## Set exercise 1
Format part of the listing as a JSON array of strings, one per line, with blank lines omitted: begin at the line that contains "Switch to the 詳細" and stop after the line that contains "Looking at the screenshot, I should [722, 535].".

1. A configurable processor comprising a semiconductor substrate including a first side and a second side opposite to said first side and a plurality of configurable computing elements on said semiconductor substrate, each of said configurable computing elements comprising: at least a programmable memory array on said first side for storing at least a portion of a look-up table (LUT) for a mathematical function; at least an arithmetic logic circuit (ALC) on said second side for performing at least an arithmetic operation on selected data from said LUT; and means for communicatively coupling said programmable memory array and said ALC; wherein said mathematical function includes more operations than arithmetic operations performable by said ALC.

2. The configurable processor according to claim 1, wherein said arithmetic operations performable by said ALC consist of addition, subtraction and multiplication.

3. The configurable processor according to claim 1, wherein said programmable memory array and said ALC at least partially overlap.

4. The configurable processor according to claim 1, wherein said programmable memory array is a re-programmable memory array, whereby said configurable processor can be re-configured to realize different mathematical functions.

## Stored rows

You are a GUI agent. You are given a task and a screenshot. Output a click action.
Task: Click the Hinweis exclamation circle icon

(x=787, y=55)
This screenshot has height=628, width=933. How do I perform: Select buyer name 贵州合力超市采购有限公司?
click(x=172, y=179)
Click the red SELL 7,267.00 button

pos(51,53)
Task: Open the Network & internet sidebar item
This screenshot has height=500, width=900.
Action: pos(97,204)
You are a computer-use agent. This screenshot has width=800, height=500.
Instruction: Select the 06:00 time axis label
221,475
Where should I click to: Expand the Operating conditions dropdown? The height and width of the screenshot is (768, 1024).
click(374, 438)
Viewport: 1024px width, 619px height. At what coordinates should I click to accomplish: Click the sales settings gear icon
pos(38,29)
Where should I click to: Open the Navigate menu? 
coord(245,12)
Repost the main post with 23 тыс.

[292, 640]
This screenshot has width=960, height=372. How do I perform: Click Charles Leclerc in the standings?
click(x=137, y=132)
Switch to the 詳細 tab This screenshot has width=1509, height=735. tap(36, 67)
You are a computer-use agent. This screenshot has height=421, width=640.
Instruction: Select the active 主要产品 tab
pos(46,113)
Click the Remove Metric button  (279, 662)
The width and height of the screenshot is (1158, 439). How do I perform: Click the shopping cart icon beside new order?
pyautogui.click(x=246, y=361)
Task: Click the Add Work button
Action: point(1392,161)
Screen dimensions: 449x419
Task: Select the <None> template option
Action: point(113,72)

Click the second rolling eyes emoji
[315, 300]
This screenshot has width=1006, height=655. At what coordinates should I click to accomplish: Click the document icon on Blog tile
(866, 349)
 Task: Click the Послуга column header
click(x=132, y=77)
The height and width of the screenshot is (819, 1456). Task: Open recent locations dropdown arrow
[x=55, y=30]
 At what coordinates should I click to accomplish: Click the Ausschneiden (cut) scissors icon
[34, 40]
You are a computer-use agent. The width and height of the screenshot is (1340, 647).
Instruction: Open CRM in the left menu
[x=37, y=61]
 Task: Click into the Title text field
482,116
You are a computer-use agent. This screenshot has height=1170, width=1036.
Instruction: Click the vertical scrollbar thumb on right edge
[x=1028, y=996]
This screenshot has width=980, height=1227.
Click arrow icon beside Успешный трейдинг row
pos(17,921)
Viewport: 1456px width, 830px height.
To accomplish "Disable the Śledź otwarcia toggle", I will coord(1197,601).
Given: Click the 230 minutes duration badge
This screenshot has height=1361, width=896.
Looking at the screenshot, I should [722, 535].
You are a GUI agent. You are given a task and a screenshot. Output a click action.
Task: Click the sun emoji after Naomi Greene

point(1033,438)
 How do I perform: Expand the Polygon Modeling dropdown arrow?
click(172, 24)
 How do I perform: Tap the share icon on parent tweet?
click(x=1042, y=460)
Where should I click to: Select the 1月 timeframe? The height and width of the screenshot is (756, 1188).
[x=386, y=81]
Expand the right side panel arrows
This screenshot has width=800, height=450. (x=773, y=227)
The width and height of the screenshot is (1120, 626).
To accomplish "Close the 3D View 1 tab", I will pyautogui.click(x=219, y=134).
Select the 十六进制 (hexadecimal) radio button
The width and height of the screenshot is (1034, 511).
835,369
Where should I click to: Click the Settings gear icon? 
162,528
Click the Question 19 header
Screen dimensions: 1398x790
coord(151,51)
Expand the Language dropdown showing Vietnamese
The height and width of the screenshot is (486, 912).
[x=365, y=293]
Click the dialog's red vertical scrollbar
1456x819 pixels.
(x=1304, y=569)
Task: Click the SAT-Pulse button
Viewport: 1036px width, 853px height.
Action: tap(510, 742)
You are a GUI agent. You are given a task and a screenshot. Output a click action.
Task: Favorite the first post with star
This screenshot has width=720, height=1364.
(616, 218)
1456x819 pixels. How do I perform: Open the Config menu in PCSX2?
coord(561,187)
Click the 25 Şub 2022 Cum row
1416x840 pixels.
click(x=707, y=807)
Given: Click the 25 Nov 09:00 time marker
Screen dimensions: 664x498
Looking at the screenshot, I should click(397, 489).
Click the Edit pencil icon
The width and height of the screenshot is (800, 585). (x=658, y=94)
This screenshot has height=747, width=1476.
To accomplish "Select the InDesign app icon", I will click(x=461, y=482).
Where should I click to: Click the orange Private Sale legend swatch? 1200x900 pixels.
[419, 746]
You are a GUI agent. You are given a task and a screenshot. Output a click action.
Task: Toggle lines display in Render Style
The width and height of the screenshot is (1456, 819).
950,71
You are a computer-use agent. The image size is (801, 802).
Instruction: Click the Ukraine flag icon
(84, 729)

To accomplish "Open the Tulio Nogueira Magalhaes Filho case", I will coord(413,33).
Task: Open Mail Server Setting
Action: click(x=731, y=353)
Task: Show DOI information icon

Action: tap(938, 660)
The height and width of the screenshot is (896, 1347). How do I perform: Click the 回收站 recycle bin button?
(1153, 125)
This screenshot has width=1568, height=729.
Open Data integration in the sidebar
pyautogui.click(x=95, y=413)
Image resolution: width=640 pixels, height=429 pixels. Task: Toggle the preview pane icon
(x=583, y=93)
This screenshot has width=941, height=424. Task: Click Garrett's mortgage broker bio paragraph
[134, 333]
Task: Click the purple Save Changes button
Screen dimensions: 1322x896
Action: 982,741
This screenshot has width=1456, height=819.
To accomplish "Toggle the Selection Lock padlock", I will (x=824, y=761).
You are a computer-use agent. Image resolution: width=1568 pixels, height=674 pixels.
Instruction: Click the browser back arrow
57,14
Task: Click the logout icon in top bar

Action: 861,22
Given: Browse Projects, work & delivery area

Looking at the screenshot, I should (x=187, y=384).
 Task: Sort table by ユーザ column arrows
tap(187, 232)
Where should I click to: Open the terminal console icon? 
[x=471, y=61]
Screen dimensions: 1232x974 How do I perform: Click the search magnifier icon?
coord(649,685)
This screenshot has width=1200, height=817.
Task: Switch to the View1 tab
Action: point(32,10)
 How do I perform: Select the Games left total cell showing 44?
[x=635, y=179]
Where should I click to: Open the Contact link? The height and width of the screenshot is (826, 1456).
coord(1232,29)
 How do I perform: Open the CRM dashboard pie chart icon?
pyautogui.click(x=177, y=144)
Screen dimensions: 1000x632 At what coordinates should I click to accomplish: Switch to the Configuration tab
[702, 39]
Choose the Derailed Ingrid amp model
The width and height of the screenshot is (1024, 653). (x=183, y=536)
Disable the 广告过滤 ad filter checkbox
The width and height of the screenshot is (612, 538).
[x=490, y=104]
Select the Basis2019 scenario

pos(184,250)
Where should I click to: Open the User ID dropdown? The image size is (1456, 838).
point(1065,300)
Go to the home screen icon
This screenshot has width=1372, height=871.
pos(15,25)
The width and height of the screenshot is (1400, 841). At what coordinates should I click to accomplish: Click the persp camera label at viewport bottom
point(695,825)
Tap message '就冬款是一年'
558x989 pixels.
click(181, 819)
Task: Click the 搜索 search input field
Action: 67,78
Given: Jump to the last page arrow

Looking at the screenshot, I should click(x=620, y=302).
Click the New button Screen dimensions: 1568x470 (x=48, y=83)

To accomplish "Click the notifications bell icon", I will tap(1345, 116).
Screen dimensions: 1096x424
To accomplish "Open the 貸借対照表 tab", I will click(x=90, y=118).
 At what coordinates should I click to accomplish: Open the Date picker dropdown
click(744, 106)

## Set exercise 2
According to the processor claims, which arithmetic operations can the ALC perform?

## Task response 1
[
  "Switch to the 詳細 tab This screenshot has width=1509, height=735. tap(36, 67)",
  "You are a computer-use agent. This screenshot has height=421, width=640.",
  "Instruction: Select the active 主要产品 tab",
  "pos(46,113)",
  "Click the Remove Metric button  (279, 662)",
  "The width and height of the screenshot is (1158, 439). How do I perform: Click the shopping cart icon beside new order?",
  "pyautogui.click(x=246, y=361)",
  "Task: Click the Add Work button",
  "Action: point(1392,161)",
  "Screen dimensions: 449x419",
  "Task: Select the <None> template option",
  "Action: point(113,72)",
  "Click the second rolling eyes emoji",
  "[315, 300]",
  "This screenshot has width=1006, height=655. At what coordinates should I click to accomplish: Click the document icon on Blog tile",
  "(866, 349)",
  " Task: Click the Послуга column header",
  "click(x=132, y=77)",
  "The height and width of the screenshot is (819, 1456). Task: Open recent locations dropdown arrow",
  "[x=55, y=30]",
  " At what coordinates should I click to accomplish: Click the Ausschneiden (cut) scissors icon",
  "[34, 40]",
  "You are a computer-use agent. The width and height of the screenshot is (1340, 647).",
  "Instruction: Open CRM in the left menu",
  "[x=37, y=61]",
  " Task: Click into the Title text field",
  "482,116",
  "You are a computer-use agent. This screenshot has height=1170, width=1036.",
  "Instruction: Click the vertical scrollbar thumb on right edge",
  "[x=1028, y=996]",
  "This screenshot has width=980, height=1227.",
  "Click arrow icon beside Успешный трейдинг row",
  "pos(17,921)",
  "Viewport: 1456px width, 830px height.",
  "To accomplish \"Disable the Śledź otwarcia toggle\", I will coord(1197,601).",
  "Given: Click the 230 minutes duration badge",
  "This screenshot has height=1361, width=896.",
  "Looking at the screenshot, I should [722, 535]."
]

## Task response 2
Addition, subtraction and multiplication.